Autre constat qui s’impose à la lecture des listes électorales, les camps militaires abriteront des bureaux de vote. Ainsi que cela apparaît déjà sur le morceau de la liste électorale disponible, l’enceinte de la Garde présidentielle (Gp) à Melen-Obili et la Camp Yeyap de la gendarmerie, tous les deux situés dans le périmètre du sixième arrondissement de Yaoundé, ont été érigés en centres électoraux, c’est-à-dire qu’ils abriteront en principe plusieurs bureaux de vote. Le Camp Yeyap tout seul sera le siège d’au moins onze (11) bureaux de vote, l’auteur de ces lignes ayant dénombré des bureaux de vote de « Camp Yeyap A » à « Camp Yeyap K » uniquement sur la partie de la liste affichée à l’extérieur du bâtiment. Pareil pour le camp de la Garde présidentielle qui abritera au moins dix-sept (17) bureaux de vote. De « GP A » à « GP Q ». Soit environ 4.000 et 7000 électeurs attendus respectivement, si chaque bureau de vote comptait une moyenne de 400 électeurs.

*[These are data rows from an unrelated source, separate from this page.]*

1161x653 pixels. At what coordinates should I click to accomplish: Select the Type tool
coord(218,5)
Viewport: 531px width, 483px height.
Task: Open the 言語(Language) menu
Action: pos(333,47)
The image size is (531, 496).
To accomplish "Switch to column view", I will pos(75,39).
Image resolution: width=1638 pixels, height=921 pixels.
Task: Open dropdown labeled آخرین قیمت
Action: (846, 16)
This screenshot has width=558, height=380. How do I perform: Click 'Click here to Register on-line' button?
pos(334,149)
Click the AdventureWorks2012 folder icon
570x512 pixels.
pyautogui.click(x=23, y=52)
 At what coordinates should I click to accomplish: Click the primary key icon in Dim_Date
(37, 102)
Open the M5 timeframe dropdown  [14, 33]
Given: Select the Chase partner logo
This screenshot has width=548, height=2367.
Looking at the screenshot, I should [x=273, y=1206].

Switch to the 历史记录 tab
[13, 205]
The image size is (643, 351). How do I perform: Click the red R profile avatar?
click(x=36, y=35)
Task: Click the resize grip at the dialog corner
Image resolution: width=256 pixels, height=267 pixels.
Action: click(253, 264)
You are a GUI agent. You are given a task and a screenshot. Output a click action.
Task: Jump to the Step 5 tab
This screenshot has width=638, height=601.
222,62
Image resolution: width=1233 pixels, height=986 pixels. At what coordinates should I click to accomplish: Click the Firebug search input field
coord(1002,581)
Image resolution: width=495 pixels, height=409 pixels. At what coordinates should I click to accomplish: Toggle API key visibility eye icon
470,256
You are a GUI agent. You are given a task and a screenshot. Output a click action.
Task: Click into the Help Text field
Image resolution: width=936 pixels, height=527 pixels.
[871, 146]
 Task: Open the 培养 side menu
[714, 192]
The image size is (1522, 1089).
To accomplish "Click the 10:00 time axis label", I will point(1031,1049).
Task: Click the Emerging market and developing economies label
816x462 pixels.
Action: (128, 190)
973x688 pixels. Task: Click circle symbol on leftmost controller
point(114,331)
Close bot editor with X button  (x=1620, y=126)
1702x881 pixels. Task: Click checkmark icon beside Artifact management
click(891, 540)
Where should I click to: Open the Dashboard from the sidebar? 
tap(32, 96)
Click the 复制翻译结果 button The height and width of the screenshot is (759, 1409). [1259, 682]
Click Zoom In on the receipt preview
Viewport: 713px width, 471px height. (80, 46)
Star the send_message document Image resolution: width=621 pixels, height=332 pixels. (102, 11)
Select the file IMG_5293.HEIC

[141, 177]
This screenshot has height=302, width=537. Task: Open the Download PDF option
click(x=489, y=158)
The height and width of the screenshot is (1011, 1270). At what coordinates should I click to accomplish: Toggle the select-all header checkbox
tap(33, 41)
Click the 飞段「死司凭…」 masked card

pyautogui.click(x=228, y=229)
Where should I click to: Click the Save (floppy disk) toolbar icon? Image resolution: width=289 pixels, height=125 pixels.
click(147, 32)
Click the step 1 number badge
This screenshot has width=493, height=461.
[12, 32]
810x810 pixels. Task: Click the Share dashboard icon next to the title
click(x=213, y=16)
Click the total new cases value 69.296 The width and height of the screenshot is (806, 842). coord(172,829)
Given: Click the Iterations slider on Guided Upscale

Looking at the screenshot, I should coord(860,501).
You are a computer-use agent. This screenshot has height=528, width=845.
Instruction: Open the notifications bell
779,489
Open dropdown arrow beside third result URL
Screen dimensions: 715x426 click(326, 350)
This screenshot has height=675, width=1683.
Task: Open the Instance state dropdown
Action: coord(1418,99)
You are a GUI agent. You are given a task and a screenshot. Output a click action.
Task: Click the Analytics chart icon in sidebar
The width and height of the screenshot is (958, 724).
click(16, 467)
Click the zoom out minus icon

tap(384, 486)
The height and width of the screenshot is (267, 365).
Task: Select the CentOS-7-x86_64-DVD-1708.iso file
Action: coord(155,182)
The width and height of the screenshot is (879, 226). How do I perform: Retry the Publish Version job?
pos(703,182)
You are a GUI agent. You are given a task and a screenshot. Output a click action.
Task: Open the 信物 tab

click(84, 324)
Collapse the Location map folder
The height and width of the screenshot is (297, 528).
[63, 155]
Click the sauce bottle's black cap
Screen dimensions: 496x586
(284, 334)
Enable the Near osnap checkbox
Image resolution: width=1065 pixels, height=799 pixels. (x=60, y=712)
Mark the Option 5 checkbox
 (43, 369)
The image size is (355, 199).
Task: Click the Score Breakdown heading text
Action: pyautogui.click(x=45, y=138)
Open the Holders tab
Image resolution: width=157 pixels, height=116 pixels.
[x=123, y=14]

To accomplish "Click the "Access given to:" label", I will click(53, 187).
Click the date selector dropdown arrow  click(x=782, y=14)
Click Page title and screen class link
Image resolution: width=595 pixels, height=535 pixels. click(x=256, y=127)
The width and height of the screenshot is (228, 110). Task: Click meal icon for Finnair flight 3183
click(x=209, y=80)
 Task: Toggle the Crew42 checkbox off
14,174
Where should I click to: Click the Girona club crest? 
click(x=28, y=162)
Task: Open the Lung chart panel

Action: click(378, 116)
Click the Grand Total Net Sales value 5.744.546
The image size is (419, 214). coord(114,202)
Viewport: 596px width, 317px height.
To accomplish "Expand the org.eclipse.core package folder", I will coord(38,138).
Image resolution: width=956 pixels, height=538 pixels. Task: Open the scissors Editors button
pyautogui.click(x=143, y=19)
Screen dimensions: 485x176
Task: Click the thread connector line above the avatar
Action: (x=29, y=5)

Par ailleurs, avec sa triple inscription, et si les correctifs ne sont pas apportés à la liste électorale, Eloi Abena Abessolo pourra voter dans les bureaux A, C et D de la Gp. Et son compère Serge Lima dans les bureaux B, F et H au sein du même camp militaire. Idem pour Martin Paul Andong qui est attendu dans les bureaux J, K et L. Pour leur part, le militaire Justin Abade Enome votera à la GP et au Camp Yeyap et le gendarme Eric Pierre Abah (Cni n°103597216 et Cni n°109047077) pourra le faire dans les bureaux A et H du Camp Yeyap. Qui pourra empêcher un tel vote multiple des hommes en tenue dans les camps militaires ?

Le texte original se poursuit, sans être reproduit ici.